Task objective:
Convert the lines from the line with "Image resolution: width=575" up to and including the line with "(x=40, y=225)" into a JSON list of strings, one string per line, leaving out blank lines.

Provided information:
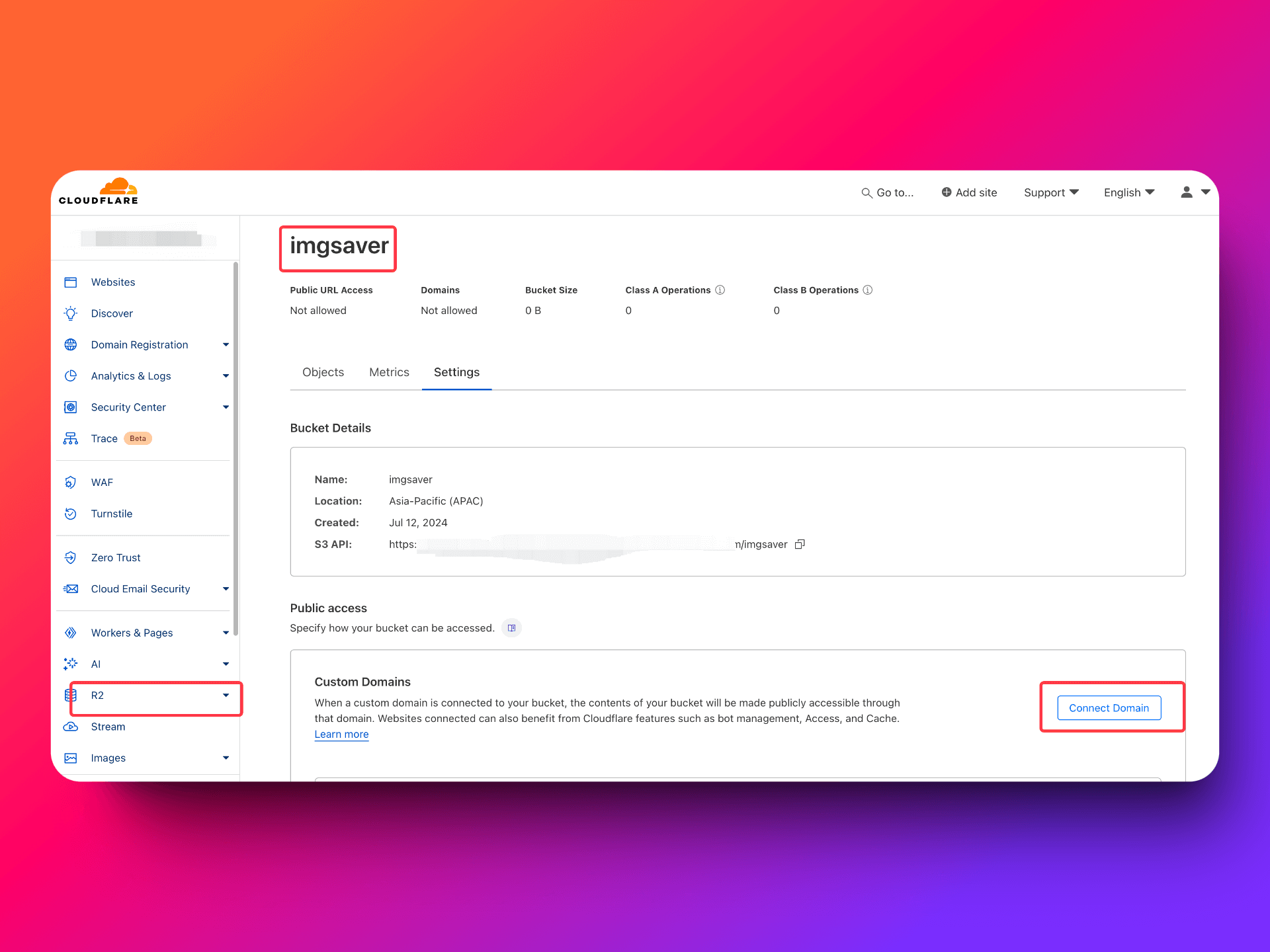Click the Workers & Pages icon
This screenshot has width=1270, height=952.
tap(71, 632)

---

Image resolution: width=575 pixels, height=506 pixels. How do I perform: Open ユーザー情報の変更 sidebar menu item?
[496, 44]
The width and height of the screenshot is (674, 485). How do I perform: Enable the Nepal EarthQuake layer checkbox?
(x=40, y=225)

---

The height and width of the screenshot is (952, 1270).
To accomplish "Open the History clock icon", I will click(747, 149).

Solution for this exercise:
[
  "Image resolution: width=575 pixels, height=506 pixels. How do I perform: Open ユーザー情報の変更 sidebar menu item?",
  "[496, 44]",
  "The width and height of the screenshot is (674, 485). How do I perform: Enable the Nepal EarthQuake layer checkbox?",
  "(x=40, y=225)"
]